**WHAT THIS TASK INVOLVES**
Scan the entries line by line and return those with "agent".

== WORKING DATA

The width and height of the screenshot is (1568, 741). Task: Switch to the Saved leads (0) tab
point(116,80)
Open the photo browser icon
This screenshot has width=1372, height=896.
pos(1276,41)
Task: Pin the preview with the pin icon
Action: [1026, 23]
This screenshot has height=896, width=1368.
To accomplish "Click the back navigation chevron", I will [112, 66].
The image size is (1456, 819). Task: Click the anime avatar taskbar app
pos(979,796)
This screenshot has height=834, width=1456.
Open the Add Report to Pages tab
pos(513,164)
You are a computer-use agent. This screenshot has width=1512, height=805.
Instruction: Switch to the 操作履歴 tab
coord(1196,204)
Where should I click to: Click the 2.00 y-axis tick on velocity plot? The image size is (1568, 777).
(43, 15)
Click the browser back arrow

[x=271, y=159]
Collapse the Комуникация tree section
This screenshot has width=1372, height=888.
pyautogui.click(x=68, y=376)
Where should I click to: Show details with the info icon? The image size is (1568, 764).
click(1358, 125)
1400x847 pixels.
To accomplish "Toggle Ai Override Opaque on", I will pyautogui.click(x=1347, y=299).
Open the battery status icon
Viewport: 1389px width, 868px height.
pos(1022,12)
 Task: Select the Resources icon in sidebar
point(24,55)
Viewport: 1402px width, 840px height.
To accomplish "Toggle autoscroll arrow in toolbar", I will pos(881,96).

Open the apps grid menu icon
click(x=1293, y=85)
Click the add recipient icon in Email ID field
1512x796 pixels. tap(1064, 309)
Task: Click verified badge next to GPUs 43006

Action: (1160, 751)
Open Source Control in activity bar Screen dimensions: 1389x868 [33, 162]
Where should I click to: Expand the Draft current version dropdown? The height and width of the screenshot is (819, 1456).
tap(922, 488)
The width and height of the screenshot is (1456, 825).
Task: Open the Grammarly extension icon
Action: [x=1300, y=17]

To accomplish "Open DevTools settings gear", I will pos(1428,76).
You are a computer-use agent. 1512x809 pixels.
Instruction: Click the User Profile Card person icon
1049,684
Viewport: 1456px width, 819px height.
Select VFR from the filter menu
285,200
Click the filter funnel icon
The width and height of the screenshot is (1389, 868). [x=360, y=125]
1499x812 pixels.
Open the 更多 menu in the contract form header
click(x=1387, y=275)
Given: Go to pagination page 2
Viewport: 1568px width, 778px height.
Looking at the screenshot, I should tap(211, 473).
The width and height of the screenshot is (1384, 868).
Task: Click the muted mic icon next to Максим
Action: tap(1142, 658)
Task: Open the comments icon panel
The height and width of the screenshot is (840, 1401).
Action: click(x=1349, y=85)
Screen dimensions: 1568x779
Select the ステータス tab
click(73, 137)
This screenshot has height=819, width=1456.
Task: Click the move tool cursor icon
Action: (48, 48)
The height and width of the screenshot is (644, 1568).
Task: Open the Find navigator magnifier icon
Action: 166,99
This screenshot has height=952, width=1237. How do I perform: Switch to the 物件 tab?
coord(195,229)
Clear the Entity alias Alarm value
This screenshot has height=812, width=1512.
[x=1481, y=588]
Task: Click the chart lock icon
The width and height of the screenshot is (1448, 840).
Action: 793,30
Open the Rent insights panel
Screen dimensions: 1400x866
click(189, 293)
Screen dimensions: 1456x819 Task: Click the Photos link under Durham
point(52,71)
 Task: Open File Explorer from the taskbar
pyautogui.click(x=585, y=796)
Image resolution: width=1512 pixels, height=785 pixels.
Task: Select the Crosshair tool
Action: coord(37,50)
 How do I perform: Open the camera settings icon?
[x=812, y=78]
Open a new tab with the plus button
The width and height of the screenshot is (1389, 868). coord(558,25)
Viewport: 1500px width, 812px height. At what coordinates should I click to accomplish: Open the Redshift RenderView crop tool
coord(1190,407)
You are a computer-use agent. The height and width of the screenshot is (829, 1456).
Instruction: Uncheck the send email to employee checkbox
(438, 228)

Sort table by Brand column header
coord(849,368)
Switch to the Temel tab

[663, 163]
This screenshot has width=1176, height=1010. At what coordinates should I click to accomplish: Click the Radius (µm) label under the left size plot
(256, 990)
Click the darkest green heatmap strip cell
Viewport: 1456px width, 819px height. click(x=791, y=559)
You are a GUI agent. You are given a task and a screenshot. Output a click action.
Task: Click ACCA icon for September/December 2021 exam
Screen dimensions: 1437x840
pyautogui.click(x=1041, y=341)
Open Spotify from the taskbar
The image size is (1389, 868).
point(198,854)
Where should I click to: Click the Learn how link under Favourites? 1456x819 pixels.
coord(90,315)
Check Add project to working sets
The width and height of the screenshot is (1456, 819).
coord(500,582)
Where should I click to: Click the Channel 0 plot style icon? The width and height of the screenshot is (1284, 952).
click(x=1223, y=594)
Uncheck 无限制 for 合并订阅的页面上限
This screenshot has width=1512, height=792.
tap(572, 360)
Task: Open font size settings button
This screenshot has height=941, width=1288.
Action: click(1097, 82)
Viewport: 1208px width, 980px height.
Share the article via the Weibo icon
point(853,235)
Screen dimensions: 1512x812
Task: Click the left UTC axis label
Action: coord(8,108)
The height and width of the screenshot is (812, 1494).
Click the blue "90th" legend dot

====

**WRITTEN RESPONSE**
You are a computer-use agent. This screenshot has width=1512, height=805.
You are a computer-use agent. 1512x809 pixels.
You are a computer-use agent. The height and width of the screenshot is (829, 1456).
You are a GUI agent. You are given a task and a screenshot. Output a click action.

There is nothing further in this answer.